In the final rule, it is noted that 90% of health plans already offer some sort of price comparison tool, but without a federal directive all consumers do not have access to similar levels of cost transparency.

Georgia Waiver Approvals

The state of Georgia was granted two waivers just before the election: a Section 1115 Medicaid Waiver and a Section 1332 State Relief and Empowerment Waiver (Section 1332 waiver). Both waivers include flexibility and eligibility standards afforded under the current administration that are likely not to align with the priorities of the incoming administration.

Section 1115 Waiver

Georgia’s Section 1115 Waiver includes a limited Medicaid expansion for just those individuals with incomes up to 100 percent of the Federal Poverty Level (FPL). To be eligible, the individuals must also meet work requirements (80 hours of qualifying activities unless they qualify for a reasonable accommodation). The waiver also includes authority to charge a premium to those between 50 percent and 95 percent FPL as a condition of eligibility. Additionally, the covered population will be charged copayments consistent with the state plan and federal rules. Lastly, this waiver granted the state approval to end hospital presumptive eligibility and retroactive eligibility for the waiver population. The waiver was approved on October 15, 2020 and will be implemented on July 1, 2021.

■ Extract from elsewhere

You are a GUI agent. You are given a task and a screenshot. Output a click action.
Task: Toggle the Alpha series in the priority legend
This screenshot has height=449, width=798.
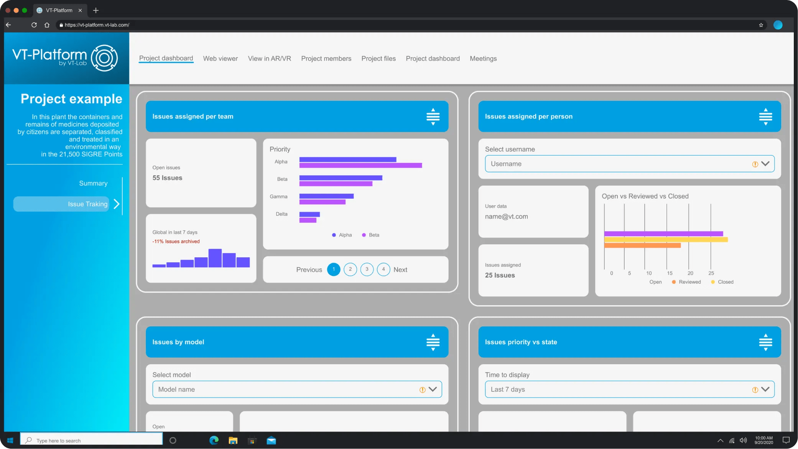(341, 235)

The state requested the enhanced federal match (FMAP) since the population of 100 percent FPL to 133 percent FPL would be able to seek coverage via the state’s Section 1332 Waiver (see below)[1], but that request was denied.

Section 1332 Waiver

Georgia also received approval of a Section 1332 Waiver on November 1, 2020—the sixteenth Section 1332 Waiver approved nationwide. The approval allows the state to establish a state-based reinsurance program and use pass-through funding to support the program. The program will go into effect in 2022, and, like most of the fifteen other reinsurance waivers that came before it, Georgia’s program is an attachment point model reinsurance program. Insurers will be reimbursed at an average of 27 percent of claims between $20,000 and $500,000. The coinsurance percentage will vary based on the relative health care costs in each area of the state.

Georgia’s waiver approval will also allow the state to move forward with a Phase Two, under which it will eliminate the Health Insurance Marketplace in the state and allow certain non-Qualified Health Plans (QHPs) to be sold side-by-side with QHPs and provide state-based subsidies replacing federal premium tax credits to be used for the non-QHPs. The approval for Phase Two, which will go into effect in 2023, makes the Georgia waiver the first comprehensive Affordable Care Act (ACA) waiver to be granted, and could catalyze other states to seek more comprehensive Section 1332 Waivers (as we noted in our fall white paper—though we now know that future submissions will be reviewed under the leadership of a new federal administration).

Furthermore, the future of Georgia’s Section 1332 Waiver remains uncertain; numerous commenters raised concerns that it will result in coverage losses, as well as less comprehensive and affordable coverage—and therefore, fails to meet the statutory Section 1332 Waiver guardrails. As a result, it could be subject to a legal challenge. Likely related to the significant concerns raised about the waiver by commenters, CMS included an unusually lengthy approval letter with the STCs, laying out its thinking and analysis in approving the waiver. Under the terms of the approval, Georgia will face heightened compliance, transparency, and reporting requirements and readiness reviews—relative to the transition away from the Marketplace, operational readiness and guardrail compliance—as compared to states with reinsurance-only waivers. This will include an independent evaluation of the waiver. As noted in our analysis of the 2020 election results’ impact on health policy, the Standard Terms and Conditions also make it harder for the next administration to amend or rescind the waiver.


[1] The enhanced FMAP for the Medicaid expansion under the ACA is only available for states that cover the full expansion population up to 133 percent FPL.